Rows of pointing data:
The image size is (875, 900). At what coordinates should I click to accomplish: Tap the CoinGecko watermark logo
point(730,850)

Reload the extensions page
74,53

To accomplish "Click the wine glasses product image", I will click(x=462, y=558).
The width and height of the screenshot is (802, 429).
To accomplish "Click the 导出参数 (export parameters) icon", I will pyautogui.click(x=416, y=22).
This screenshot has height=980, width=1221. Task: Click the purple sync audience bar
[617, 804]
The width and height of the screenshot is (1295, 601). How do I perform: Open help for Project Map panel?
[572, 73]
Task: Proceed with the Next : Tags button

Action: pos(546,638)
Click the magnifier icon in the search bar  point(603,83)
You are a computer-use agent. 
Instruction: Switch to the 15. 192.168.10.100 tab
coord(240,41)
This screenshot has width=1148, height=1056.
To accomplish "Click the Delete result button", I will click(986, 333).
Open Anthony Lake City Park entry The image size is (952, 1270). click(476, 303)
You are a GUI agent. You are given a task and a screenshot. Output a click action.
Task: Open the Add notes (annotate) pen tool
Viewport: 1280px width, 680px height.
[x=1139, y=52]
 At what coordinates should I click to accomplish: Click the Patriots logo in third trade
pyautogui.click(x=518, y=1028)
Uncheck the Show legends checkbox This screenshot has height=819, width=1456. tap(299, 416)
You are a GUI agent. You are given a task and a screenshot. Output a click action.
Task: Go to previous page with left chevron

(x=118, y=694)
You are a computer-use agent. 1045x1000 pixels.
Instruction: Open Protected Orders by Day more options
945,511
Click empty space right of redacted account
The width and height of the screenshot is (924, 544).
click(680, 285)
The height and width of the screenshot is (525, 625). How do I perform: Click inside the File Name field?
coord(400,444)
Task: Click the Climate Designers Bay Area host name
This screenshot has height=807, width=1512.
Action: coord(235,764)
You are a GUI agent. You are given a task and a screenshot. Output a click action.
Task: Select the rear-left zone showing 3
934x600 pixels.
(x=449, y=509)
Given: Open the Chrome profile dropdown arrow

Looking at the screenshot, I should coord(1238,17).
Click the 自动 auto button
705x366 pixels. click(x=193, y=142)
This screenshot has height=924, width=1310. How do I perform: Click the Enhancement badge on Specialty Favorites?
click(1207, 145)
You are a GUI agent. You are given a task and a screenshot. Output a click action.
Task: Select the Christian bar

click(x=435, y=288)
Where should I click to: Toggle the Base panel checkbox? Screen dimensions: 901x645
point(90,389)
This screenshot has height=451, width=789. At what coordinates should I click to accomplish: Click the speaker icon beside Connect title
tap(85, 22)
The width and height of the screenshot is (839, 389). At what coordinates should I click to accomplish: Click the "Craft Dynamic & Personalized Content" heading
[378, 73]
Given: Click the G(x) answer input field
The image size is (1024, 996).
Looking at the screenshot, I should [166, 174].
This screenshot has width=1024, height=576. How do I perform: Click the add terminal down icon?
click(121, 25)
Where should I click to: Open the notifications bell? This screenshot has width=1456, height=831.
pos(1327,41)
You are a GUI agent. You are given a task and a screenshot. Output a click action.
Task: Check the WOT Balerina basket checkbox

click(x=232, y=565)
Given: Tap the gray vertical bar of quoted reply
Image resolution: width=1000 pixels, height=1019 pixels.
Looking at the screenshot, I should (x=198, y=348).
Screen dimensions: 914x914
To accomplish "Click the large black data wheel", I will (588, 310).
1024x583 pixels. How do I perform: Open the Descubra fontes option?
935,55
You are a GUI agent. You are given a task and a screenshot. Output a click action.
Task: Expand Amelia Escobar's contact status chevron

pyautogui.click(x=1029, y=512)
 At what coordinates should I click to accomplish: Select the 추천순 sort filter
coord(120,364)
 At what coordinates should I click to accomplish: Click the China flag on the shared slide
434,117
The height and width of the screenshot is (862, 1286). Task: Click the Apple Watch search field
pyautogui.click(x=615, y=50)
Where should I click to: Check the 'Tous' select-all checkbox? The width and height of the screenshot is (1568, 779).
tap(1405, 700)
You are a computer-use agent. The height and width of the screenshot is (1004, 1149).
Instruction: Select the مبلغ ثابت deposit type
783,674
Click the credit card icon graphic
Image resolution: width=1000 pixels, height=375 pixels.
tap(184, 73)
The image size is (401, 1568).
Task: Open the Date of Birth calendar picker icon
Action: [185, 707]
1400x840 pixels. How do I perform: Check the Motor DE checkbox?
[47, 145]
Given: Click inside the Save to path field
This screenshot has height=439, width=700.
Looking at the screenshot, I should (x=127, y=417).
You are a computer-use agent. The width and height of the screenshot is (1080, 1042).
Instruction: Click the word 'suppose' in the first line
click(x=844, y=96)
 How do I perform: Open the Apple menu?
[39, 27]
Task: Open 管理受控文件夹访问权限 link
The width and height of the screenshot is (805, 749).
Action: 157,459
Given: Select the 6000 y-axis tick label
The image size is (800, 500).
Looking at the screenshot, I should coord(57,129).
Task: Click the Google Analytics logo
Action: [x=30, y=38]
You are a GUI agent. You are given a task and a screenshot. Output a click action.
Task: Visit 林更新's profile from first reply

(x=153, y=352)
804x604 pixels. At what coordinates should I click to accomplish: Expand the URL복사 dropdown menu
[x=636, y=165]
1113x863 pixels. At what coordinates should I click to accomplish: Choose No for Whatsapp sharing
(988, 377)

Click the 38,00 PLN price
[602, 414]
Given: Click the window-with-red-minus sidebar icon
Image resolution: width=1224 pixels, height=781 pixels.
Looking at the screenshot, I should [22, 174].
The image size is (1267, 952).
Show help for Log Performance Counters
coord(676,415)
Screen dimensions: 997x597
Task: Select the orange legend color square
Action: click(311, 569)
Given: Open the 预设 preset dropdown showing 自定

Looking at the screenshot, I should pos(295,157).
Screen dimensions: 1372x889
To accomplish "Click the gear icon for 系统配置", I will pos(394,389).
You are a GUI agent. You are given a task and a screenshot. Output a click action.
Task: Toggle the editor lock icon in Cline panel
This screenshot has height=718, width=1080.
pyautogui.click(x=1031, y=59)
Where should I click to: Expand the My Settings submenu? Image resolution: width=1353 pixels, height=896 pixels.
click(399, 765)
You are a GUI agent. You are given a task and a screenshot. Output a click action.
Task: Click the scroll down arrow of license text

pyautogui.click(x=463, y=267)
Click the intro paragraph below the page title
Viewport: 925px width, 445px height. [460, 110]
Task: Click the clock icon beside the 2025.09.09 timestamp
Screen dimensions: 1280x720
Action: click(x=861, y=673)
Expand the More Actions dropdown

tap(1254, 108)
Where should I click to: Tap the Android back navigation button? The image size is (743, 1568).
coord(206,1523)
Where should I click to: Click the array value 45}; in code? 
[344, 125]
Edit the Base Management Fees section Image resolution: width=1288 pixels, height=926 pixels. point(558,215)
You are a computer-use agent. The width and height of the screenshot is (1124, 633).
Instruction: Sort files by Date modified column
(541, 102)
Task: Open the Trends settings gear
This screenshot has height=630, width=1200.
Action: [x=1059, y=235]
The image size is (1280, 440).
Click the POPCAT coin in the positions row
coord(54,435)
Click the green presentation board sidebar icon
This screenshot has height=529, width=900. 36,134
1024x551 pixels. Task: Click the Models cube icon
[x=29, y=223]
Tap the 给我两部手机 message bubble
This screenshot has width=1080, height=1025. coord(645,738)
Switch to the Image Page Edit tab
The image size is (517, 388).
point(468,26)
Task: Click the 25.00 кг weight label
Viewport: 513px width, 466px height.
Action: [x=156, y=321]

_WRITTEN REQUEST_
Convert the data between the lines holding "will click(x=462, y=558)." and "Uncheck the Show", inclusive, into a JSON list of strings with one string per line, omitting blank lines.

_FINAL ANSWER_
[
  "To accomplish \"Click the wine glasses product image\", I will click(x=462, y=558).",
  "The width and height of the screenshot is (802, 429).",
  "To accomplish \"Click the 导出参数 (export parameters) icon\", I will pyautogui.click(x=416, y=22).",
  "This screenshot has height=980, width=1221. Task: Click the purple sync audience bar",
  "[617, 804]",
  "The width and height of the screenshot is (1295, 601). How do I perform: Open help for Project Map panel?",
  "[572, 73]",
  "Task: Proceed with the Next : Tags button",
  "Action: pos(546,638)",
  "Click the magnifier icon in the search bar  point(603,83)",
  "You are a computer-use agent. ",
  "Instruction: Switch to the 15. 192.168.10.100 tab",
  "coord(240,41)",
  "This screenshot has width=1148, height=1056.",
  "To accomplish \"Click the Delete result button\", I will click(986, 333).",
  "Open Anthony Lake City Park entry The image size is (952, 1270). click(476, 303)",
  "You are a GUI agent. You are given a task and a screenshot. Output a click action.",
  "Task: Open the Add notes (annotate) pen tool",
  "Viewport: 1280px width, 680px height.",
  "[x=1139, y=52]",
  " At what coordinates should I click to accomplish: Click the Patriots logo in third trade",
  "pyautogui.click(x=518, y=1028)",
  "Uncheck the Show legends checkbox This screenshot has height=819, width=1456. tap(299, 416)"
]